## GOAL
Please reproduce the lines below word for word, beginning with the line that contains "Click the fork" and continuing through the line that contains "tap(23, 105)", with both of those lines included.

## RECORDS FOR THIS TASK
━━━

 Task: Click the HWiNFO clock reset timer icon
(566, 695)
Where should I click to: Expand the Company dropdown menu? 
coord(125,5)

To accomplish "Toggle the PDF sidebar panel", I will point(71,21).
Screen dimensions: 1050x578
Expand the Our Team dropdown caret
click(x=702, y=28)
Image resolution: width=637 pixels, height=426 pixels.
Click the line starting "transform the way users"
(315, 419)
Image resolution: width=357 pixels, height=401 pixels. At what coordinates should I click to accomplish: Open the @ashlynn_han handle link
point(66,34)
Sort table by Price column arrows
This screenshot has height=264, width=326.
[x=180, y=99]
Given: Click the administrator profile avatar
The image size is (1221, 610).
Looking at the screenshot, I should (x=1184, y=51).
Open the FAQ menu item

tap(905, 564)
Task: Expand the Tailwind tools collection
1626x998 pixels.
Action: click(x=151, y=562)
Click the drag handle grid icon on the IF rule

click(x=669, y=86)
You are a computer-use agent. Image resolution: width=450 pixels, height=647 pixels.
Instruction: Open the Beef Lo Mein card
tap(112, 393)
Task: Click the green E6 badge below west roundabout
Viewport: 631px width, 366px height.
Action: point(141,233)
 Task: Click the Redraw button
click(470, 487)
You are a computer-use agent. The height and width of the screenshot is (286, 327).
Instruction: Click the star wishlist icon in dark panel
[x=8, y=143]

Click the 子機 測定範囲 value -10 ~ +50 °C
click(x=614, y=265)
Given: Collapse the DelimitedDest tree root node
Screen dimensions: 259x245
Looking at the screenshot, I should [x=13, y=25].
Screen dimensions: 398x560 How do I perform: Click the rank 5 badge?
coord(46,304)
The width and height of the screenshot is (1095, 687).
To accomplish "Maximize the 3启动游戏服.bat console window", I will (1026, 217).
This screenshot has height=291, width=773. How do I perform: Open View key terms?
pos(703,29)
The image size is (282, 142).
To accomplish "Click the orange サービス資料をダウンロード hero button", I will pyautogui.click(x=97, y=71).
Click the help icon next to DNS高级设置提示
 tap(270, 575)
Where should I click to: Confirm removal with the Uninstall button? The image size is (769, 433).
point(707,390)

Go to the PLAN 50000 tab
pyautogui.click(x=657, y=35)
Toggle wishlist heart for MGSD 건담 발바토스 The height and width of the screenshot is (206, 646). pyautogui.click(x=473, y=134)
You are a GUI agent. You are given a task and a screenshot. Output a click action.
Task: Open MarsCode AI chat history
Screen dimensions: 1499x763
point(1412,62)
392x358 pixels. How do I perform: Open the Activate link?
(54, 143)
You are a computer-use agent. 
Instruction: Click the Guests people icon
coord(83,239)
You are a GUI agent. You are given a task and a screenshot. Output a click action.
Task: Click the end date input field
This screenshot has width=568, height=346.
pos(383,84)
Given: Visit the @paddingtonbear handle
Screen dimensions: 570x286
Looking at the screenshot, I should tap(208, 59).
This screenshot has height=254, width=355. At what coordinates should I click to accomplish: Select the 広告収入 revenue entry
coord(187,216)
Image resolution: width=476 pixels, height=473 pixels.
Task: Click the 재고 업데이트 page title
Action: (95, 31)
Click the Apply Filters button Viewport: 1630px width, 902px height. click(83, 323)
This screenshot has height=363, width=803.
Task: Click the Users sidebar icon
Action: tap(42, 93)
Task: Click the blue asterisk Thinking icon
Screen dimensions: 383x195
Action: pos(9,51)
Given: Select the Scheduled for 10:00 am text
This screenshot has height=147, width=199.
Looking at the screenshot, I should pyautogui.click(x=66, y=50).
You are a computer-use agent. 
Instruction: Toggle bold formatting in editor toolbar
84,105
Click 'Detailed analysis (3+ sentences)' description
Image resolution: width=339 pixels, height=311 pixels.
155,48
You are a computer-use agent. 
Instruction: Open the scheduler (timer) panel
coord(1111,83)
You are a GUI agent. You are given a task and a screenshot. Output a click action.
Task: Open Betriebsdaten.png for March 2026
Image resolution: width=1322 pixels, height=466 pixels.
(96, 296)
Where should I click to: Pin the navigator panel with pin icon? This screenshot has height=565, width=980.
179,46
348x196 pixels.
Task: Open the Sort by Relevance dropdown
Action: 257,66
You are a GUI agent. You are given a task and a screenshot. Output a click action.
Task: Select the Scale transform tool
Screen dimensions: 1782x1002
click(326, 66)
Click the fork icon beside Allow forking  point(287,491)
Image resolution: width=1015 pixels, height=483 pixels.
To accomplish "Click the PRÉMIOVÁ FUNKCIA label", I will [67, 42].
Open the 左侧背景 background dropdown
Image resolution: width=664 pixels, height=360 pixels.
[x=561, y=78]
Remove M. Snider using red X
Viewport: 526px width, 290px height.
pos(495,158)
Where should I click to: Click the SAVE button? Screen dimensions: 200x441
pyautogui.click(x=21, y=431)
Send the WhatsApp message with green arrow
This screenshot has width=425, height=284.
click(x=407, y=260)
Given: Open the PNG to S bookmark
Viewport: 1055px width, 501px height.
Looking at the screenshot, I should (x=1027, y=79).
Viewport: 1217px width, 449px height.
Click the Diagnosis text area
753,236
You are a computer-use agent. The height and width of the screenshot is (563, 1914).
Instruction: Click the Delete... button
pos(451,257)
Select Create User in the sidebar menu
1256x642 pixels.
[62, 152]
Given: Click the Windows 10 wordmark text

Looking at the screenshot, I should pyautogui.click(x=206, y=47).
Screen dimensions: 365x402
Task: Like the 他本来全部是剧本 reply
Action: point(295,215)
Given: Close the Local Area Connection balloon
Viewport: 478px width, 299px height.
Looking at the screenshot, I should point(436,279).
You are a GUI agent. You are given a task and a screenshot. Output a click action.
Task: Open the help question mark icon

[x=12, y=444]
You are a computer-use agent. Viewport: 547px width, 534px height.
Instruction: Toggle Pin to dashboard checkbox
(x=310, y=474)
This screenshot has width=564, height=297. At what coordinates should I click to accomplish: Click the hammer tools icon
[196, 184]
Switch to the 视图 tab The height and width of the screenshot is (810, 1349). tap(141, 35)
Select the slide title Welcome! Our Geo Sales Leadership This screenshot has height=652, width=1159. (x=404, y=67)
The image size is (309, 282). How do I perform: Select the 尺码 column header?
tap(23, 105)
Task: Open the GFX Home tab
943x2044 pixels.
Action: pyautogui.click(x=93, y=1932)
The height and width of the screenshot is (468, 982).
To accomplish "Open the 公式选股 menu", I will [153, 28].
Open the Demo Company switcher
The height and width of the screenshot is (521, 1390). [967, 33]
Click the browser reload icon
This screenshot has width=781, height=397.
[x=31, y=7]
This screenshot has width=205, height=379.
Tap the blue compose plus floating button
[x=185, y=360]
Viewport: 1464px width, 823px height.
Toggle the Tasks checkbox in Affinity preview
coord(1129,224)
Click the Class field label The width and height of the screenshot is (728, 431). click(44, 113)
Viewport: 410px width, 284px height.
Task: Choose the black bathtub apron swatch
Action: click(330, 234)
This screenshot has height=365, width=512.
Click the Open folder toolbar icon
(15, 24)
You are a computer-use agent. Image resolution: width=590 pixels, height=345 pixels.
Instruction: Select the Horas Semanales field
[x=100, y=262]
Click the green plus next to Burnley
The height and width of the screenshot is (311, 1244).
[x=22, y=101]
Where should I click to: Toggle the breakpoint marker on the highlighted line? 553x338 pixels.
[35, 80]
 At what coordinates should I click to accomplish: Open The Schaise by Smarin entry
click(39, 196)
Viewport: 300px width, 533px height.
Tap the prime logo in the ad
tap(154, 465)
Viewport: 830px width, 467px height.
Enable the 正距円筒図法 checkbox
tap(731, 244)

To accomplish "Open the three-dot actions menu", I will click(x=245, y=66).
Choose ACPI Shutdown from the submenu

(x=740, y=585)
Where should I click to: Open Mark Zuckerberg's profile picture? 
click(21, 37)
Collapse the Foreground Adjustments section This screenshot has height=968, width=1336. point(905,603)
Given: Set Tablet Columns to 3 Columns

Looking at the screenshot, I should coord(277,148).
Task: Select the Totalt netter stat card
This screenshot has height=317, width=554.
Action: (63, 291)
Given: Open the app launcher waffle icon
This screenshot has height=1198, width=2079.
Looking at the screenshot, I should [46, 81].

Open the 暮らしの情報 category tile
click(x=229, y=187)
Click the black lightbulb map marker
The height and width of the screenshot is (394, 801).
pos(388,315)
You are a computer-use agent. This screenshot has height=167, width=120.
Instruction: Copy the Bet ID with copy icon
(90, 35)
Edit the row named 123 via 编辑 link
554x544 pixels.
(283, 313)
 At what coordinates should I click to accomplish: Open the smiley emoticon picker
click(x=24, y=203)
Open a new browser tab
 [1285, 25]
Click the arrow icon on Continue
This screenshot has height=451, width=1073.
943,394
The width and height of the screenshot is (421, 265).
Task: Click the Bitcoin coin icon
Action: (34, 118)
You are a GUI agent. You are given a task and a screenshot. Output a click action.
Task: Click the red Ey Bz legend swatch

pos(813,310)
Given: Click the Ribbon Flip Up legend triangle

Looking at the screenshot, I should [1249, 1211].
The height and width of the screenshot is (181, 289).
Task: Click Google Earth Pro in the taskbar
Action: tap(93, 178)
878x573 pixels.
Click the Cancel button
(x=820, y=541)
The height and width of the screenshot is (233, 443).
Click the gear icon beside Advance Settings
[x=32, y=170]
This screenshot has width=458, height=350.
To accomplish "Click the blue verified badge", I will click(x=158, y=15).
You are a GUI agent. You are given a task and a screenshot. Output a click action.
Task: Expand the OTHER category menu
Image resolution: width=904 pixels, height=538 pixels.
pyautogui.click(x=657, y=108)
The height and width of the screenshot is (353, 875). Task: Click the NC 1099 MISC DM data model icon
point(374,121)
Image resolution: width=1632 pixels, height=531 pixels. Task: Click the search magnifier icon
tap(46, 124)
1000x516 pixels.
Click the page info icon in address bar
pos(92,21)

━━━

## TASK SOLUTION
Click the fork icon beside Allow forking  point(287,491)
Image resolution: width=1015 pixels, height=483 pixels.
To accomplish "Click the PRÉMIOVÁ FUNKCIA label", I will [67, 42].
Open the 左侧背景 background dropdown
Image resolution: width=664 pixels, height=360 pixels.
[x=561, y=78]
Remove M. Snider using red X
Viewport: 526px width, 290px height.
pos(495,158)
Where should I click to: Click the SAVE button? Screen dimensions: 200x441
pyautogui.click(x=21, y=431)
Send the WhatsApp message with green arrow
This screenshot has width=425, height=284.
click(x=407, y=260)
Given: Open the PNG to S bookmark
Viewport: 1055px width, 501px height.
Looking at the screenshot, I should (x=1027, y=79).
Viewport: 1217px width, 449px height.
Click the Diagnosis text area
753,236
You are a computer-use agent. The height and width of the screenshot is (563, 1914).
Instruction: Click the Delete... button
pos(451,257)
Select Create User in the sidebar menu
1256x642 pixels.
[62, 152]
Given: Click the Windows 10 wordmark text

Looking at the screenshot, I should pyautogui.click(x=206, y=47).
Screen dimensions: 365x402
Task: Like the 他本来全部是剧本 reply
Action: point(295,215)
Given: Close the Local Area Connection balloon
Viewport: 478px width, 299px height.
Looking at the screenshot, I should point(436,279).
You are a GUI agent. You are given a task and a screenshot. Output a click action.
Task: Open the help question mark icon

[x=12, y=444]
You are a computer-use agent. Viewport: 547px width, 534px height.
Instruction: Toggle Pin to dashboard checkbox
(x=310, y=474)
This screenshot has width=564, height=297. At what coordinates should I click to accomplish: Click the hammer tools icon
[196, 184]
Switch to the 视图 tab The height and width of the screenshot is (810, 1349). tap(141, 35)
Select the slide title Welcome! Our Geo Sales Leadership This screenshot has height=652, width=1159. (x=404, y=67)
The image size is (309, 282). How do I perform: Select the 尺码 column header?
tap(23, 105)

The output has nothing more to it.